● **Stated task**:
Switch "GUI agent" to "UI agent" in the listing below and write out every line again, otherwise unchanged.

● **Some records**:
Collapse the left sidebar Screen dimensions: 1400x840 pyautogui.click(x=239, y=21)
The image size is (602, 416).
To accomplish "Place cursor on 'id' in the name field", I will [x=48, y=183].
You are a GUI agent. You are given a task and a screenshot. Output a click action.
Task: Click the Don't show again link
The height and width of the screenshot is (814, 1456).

● **Expected output**:
Collapse the left sidebar Screen dimensions: 1400x840 pyautogui.click(x=239, y=21)
The image size is (602, 416).
To accomplish "Place cursor on 'id' in the name field", I will [x=48, y=183].
You are a UI agent. You are given a task and a screenshot. Output a click action.
Task: Click the Don't show again link
The height and width of the screenshot is (814, 1456).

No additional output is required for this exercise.